The required result is the number of lines in this material containing the word "will". Write that number and no other text.

####################

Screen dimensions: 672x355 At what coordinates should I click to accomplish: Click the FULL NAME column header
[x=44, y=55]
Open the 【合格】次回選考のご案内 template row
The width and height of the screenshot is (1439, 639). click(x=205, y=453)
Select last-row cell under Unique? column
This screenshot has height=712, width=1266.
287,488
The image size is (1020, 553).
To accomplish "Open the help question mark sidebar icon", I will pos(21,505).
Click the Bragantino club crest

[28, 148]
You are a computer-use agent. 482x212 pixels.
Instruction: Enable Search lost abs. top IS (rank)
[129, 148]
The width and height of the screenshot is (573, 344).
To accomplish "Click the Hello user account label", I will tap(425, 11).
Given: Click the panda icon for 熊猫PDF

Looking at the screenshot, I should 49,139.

####################

> _Result for this task_
2